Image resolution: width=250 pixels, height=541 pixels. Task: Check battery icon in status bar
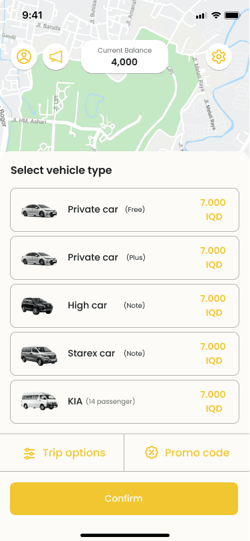pos(232,15)
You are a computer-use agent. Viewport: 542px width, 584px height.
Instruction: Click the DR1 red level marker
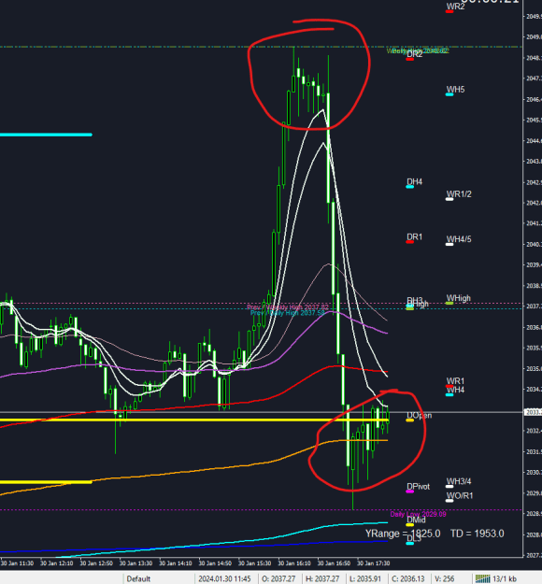coord(409,242)
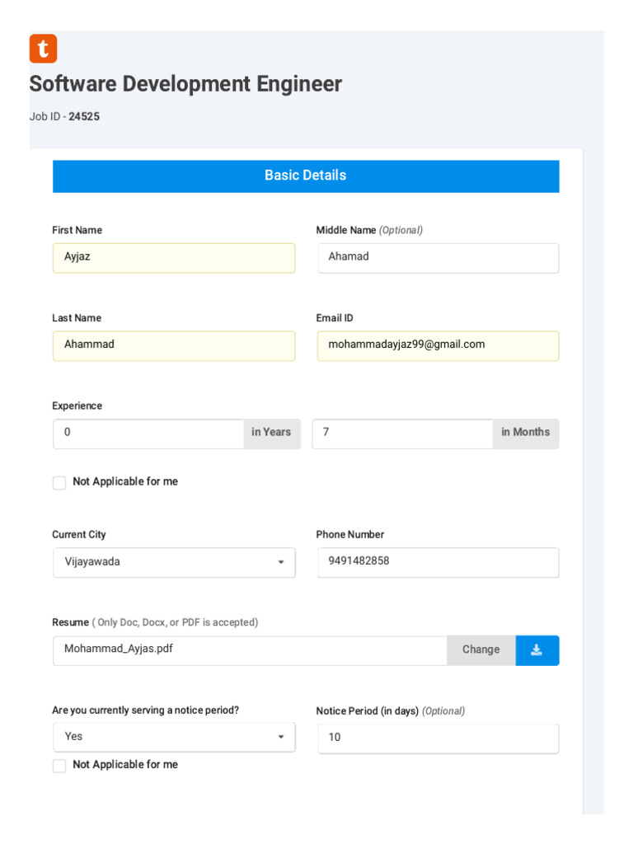
Task: Click the orange 't' logo icon
Action: click(x=43, y=49)
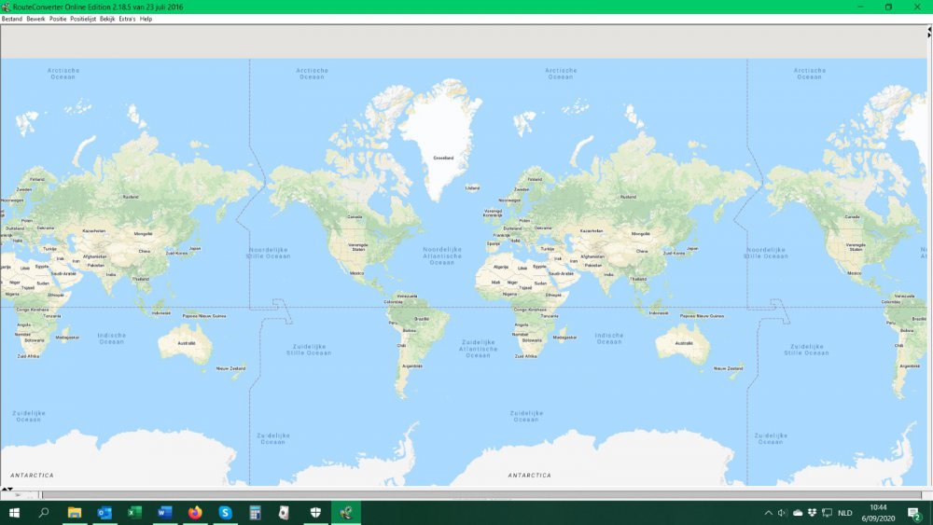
- - - -
§ **AIM OF THE EXERCISE**
Without the pictures, repeat the listing exactly as it reads.

§ **EXERCISE RESPONSE**
Image resolution: width=250 pixels, height=541 pixels. Task: Check battery icon in status bar
pos(232,15)
You are a computer-use agent. Viewport: 542px width, 584px height.
Instruction: Click the DR1 red level marker
coord(409,242)
Task: Click the orange 't' logo icon
Action: click(x=43, y=49)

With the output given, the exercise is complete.